Excerpt:
Avoid This Mistake If You're Young
How the passion of youth makes us feel lost.
As a young man looking to develop himself, whether through videos, books, podcasts or amazing little newsletters (like this one ;), my search for knowledge and answers took me down many paths and to many thinkers.
Jordan Peterson, the Stoics, Nikola Tesla, Philosophize This podcast and various people in my life I look up to have influenced my personal growth in one way or another. They’ve given me lessons and tools to apply said lessons, both of which improved my life in many ways.
Some of them were pretty clear-cut, like a new insight which changed my perspective and added to my mental peace. Those are a blessing. Then, there are others, which weren’t so straightforward.
I want to write about this insight I’ve gained seemingly out of the blue. Well it wasn’t out of the blue; it was much more methodical than I first thought.
A shift in my thinking happened, one which I never anticipated or thought would come. It changed my whole outlook on self-development and knowledge accumulation.
I realized I’m young.
This may seem silly.
But, bear with me.
Before I dive deeper into it, I want to mention a pitfall many, and I would even say most of us, fall into during our journey of self-actualization. It’s almost impossible to avoid, especially if you’re a teenager or in your twenties.
It’s the availability of too many different viewpoints and perspectives.
Don’t get me wrong, entertaining differing belief systems is healthy. But it’s not easy. You’re consuming ideas and insights people have worked a good part of their lives developing and putting into practice. And here you are, on your phone or laptop, taking it all in with lightning speed.
Then, you move on to the next thinker, next viewpoint, next idea.
This process can be endless if you allow it. Maybe you have, as I did, heard the old phrase “life will knock you down” too many times and wanted to prepare for it. Listening to people with much more wisdom, knowledge and experience could spare you a mistake or two: they do say to listen to your elders.
While you can get the first two things, the third one isn’t transferable; experience. What kind of life experience do you have? Some, but we’ve agreed that you’re young, as am I; there’s not a lot of it.

Required actions:
[a] Answer these about the essay on youth, one line each, marked as the questions are:
(i) What does the writer say they realized?
(ii) What pitfall does the writer say most people fall into on the journey of self-actualization?
(iii) Of wisdom, knowledge and experience, which one does the writer call not transferable?
[b] Return the passage of the essay on youth starting at "Don’t get me" and ending at "viewpoint, next idea.", copied word for word.
[c] Write the next part of the essay on youth, picking up after its final sentence.
The data after this point is separate material, unrelated to the essay on youth.

Collected data:

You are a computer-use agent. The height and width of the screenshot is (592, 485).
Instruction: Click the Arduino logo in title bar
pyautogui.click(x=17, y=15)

Answers for the exercise:
[a]
(i) That the writer is young.
(ii) The availability of too many different viewpoints and perspectives.
(iii) Experience.

[b]
Don’t get me wrong, entertaining differing belief systems is healthy. But it’s not easy. You’re consuming ideas and insights people have worked a good part of their lives developing and putting into practice. And here you are, on your phone or laptop, taking it all in with lightning speed.
Then, you move on to the next thinker, next viewpoint, next idea.

[c]
We haven’t had the time to endure life’s tests. The pace at which we are able to consume ideas in the modern world leaves us no time to put them to the test, to reveal their flaws and merits; we don’t have a reference point.
So, in the absence of real world experience, what do you do? You cling. Just as you clinged to your first girlfriend or boyfriend (maybe you haven’t, in that case I applaud you), you start clinging to ideas. They are the light in the darkness, a way out of this scary journey we call life.
All of this results in you being pulled in all directions; one day Marcus Aurelius seems like the Messiah, the other day it’s Nietzsche. Some days, it’s neither.
You keep doubting these pillars of security you proclaimed as your saviors. What if they’re wrong? What if this other thinker has it right? Should I follow his advice? WHAT DO I DO?
This doesn’t sound like you. But why do you do this?
This question had been eating me away for a long time. I kept blaming myself for hopping belief systems; I would subscribe fully to a set of ideas and then my conviction would crumble when they would inevitably get challenged, whether by different ideas or by life itself. When I did use the ideas in the real world, they weren’t nearly as easy to implement or effective as I thought they would be.
I thought there was something wrong with me.
And this is the revelation that shook me; it’s the passion of youth.
Youth demands answers at once and goes to great lengths to get them. Because it has no reference point, it sticks to any and all signposts that seem good at the time. It’s impatient and fickle.
When I realized this fickleness in me, something that every human in the world has or has had, I made peace with it.
I let it flow through me.
I’m impatient because I’m young; I’m indecisive because I’m inexperienced.
There’s nothing wrong with me.
Knowledge, no matter how profound or great, can’t outpace experience. You can’t know something for what it truly is until you have seen it in action, in movement. That’s when good ideas thrive, and bad ones die.
This doesn’t mean you shouldn’t develop yourself or seek knowledge if you’re young. By all means, do it. But, don’t take it too close to your heart. Nothing is set in stone.
You know how babies are attracted to shiny things? Well, we are still babies, except our shiny things are philosophies and morning routines. And do those babies fret when the things break? Yeah. But, they’re babies; they can’t help themselves.
Keep learning and improving, and don’t be so hard on yourself.
Life will do it for you.
Stay inspired.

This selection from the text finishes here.